What that technique achieves in this film in particular is to take the sometimes technical, stodgy ruminations on interconnectivity and technology from many of the field’s innovators and foremost thinkers and center them to make them easily understandable.

From his wry, deadpan commentary to his signature floating, hand-held close ups, not to mention that idiosyncratic blend of humor with the macabre, one could walk in at any time at realize nearly instantly that this is the work of the man who has come to be America’s foremost documentarian, despite the new subject matter.

The shift in focus from nature to technology perhaps is perfectly suited for Herzog, as we enter an age where we may be grappling as much with our own creations as we have through history with that which created us.

A Fork in the Road

Lo and Behold manages to articulate a lot of sentiments I feel are ever present yet rarely fully expressed regarding our relationship to the internet and modern technology.
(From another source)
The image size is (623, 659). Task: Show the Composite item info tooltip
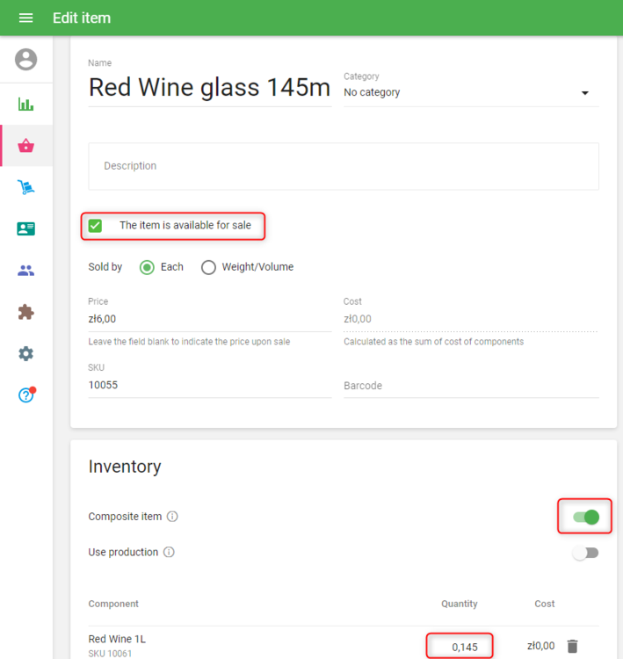click(172, 517)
The internet has drastically altered our lives, in many ways for the better (how else would you be reading this, for instance?), but it’s hard for something so widely adopted to be without its own unique problems.

With instant information, ease and convenience come isolation, labor exploitation and addiction. Though the film takes no hard lines on the utility of the internet, what one takes away from it will likely depend largely on their own degree of digital anxiety.

The film’s biblical structure comes to reflect its subject; as the interviewees for the later chapters begin to have dialogues with those prior, it’s as if the film is teaching itself, learning on its own, and coming to some grand realizations no component part would have been capable to achieve individually.

LO AND BEHOLD, REVERIES OF THE CONNECTED WORLD: Future's. Made Of. Virtual Insa-nity
source: Magnolia Pictures

The score is freeform, just as Herzog‘s camera often is, weaving in and out of interviews, seemingly trying to find itself just as the film and its subjects are, not to mention the director and audience. Thus is Lo and Behold the most beautifully constructed and fully realized documentary I’ve had the pleasure of watching so far this year.

Conclusion

In a century or two, our robot overlords may look back at this film as a quaint document their creators flailing through anachronistic technology and unknowingly engineering their own destruction.

As we prepare for ongoing climate change, bio-technology and advancing AI, with a future as uncertain as the potential is bright, Lo and Behold: Reveries of the Connected World serves as a check in for our species.

Hopefully the film helps us to be more conscious of the changes taking place and the vulnerabilities of living in a world whose machinations are increasingly controlled by technologies we don’t understand. In the meantime, it never hurts to laugh to keep from crying.

Where do you stand on the internet? Savior or Destructor?

Lo and Behold: Reveries of the Connected World is in theaters and available on streaming platforms now.